Yama restait hésitant. Hakurō avait fait la même demande autrefois et il avait bien senti que cela avait toujours perturbé ceux qui les entendaient.

« Cela n'enfreint pas une règle quelconque ou... ? tenta-t'il.

Je t'y autorise, c'est tout ce qui compte. Acceptes-tu ? »

Mitsuhide le dévisagea avec intensité, comme si c'était d'une importance cruciale pour lui. Les Autres et leur façon de tout codifier... Yama retint un soupir.

« J'accepte. »

Mitsuhide hocha brièvement la tête sans manifester la moindre joie.

« Maintenant que cela est arrangé, j'ai également une offre pour toi. Le chef Kahō m'a dit que tu es à l'origine de la création des milices dans vos villages.

Kahō a beaucoup aidé lui aussi, objecta-t'il.

Sans parler de tes compétences lors des combats et de ta réactivité face à l'imprévu. Un homme de valeur comme toi serait un atout inestimable dans la guerre qui nous oppose à l'Empire. »


Yama commençait à voir où il voulait en venir et cela ne lui plaisait guère.

« Sei... Mitsuhide, se reprit-il, bien que ton offre m'honore, je ne peux pas accepter. La guerre dont tu parles ne me concerne pas. Elle ne concerne pas les Vites.

Ah non ? Pourquoi crois-tu que les Hikari s'en soient pris à moi ? répliqua Mitsuhide avec un sourire amer. C'est parce que Madare est la seule province qui accepte les Vites, même après l'Invasion. Je pense donc que les Hikari vous attaquent à travers moi.

Pourquoi les Hikari s'en prendraient-ils aux Vites ?

Les Hikari ont une notion particulière de ce qui peut les menacer. On raconte qu'ils peuvent voir dans l'avenir et qu'ils n'hésitent pas à exterminer tout ce qui pourrait leur nuire, même dans un lointain futur. »

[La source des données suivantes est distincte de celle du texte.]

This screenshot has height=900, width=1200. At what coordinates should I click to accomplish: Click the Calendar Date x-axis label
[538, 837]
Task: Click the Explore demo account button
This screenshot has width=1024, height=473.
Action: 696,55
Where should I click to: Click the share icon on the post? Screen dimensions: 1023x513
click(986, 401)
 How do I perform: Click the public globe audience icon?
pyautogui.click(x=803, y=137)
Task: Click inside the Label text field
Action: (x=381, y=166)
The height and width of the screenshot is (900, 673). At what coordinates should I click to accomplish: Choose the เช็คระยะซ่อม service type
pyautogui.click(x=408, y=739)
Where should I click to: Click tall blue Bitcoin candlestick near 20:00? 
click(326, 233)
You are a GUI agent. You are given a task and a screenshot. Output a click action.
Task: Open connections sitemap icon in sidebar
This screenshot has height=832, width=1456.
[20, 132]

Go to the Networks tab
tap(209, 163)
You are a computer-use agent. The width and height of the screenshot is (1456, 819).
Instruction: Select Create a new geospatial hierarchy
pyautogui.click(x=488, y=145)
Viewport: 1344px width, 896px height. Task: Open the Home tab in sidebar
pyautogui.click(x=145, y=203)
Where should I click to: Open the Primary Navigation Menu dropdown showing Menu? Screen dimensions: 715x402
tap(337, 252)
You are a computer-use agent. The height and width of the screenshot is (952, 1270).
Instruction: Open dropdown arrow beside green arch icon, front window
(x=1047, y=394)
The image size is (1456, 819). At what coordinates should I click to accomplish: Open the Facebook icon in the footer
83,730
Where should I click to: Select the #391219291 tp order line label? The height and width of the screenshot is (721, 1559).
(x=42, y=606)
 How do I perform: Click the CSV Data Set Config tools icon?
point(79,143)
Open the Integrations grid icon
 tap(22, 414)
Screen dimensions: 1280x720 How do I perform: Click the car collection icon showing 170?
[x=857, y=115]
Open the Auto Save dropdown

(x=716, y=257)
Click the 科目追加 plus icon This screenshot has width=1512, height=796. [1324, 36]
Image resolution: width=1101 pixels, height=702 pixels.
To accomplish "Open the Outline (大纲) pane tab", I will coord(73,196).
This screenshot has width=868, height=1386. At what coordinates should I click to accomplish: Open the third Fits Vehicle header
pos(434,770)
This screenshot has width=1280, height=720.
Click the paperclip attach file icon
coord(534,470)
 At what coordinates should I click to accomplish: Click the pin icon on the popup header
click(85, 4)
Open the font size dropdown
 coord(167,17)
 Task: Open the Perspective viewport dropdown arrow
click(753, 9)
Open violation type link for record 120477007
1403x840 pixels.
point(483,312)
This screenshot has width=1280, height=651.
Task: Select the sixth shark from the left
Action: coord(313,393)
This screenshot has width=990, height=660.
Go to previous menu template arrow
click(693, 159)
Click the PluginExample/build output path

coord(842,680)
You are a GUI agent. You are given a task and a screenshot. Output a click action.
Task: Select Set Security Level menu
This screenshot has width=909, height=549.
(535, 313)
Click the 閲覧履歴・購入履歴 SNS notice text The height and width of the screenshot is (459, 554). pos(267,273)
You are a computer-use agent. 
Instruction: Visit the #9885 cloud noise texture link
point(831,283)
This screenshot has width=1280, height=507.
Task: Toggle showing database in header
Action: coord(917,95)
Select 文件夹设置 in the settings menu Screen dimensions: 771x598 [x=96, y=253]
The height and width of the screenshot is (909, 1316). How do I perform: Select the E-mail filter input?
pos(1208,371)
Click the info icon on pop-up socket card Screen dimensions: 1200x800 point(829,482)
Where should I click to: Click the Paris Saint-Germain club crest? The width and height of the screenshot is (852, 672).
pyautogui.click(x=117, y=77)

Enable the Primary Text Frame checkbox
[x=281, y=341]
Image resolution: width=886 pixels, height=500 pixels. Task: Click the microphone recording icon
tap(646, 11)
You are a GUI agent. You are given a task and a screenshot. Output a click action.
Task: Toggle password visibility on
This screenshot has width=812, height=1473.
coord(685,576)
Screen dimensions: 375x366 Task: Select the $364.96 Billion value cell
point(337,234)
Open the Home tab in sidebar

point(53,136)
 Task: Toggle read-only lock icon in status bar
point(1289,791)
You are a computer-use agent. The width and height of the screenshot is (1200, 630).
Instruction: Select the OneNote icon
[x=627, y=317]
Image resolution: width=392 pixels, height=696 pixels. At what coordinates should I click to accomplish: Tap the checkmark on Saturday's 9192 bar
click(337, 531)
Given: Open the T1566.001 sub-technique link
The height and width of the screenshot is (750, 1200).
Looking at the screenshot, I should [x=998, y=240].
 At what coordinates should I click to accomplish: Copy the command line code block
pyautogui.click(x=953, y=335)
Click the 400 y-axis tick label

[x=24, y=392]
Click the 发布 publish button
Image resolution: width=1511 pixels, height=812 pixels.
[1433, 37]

Yama prit un air perplexe et entendit les Diables ricaner. Mitsuhide poursuivit :

« Pour l'instant ton village connaît encore la paix. Et avec les deux Horreurs que nous venons d'éliminer, cette paix durera encore. Mais si jamais je perds, sois sûr que les Hikari élimineront tous les Vites sans exception. Alors ce n'est peut-être pas encore ta guerre mais cela le deviendra plus vite que tu ne le crois. »

Le visage de Yama s'assombrit. Ce n'était pas qu'il n'était pas sensible aux arguments de l'autre homme, toutefois...

« J'ai déjà connu la guerre. Je refuse de me mêler d'une autre. En plus la sécurité de mon fils passe avant tout. »


Mitsuhide nota son air décidé et comprit qu'il ne le convaincrait pas aujourd'hui. Cela ne voulait pas dire pour autant qu'il allait renoncer.

« Je respecte ta décision et je comprends ton désir de protéger ton fils, étant moi-même père. Je te demande simplement de réfléchir à ce que j'ai dit.

Merci, Mitsuhide. »

Le seigneur avait remporté une victoire sur deux. Il adressa un léger sourire à son nouvel ami et ils reprirent le chemin du campement qui finissait d'être démonté.


Notes du chapitre :
(1) La nuance est intraduisible dans notre langue. 😋 Mitsuhide emploiera désormais ce registre avec Yama.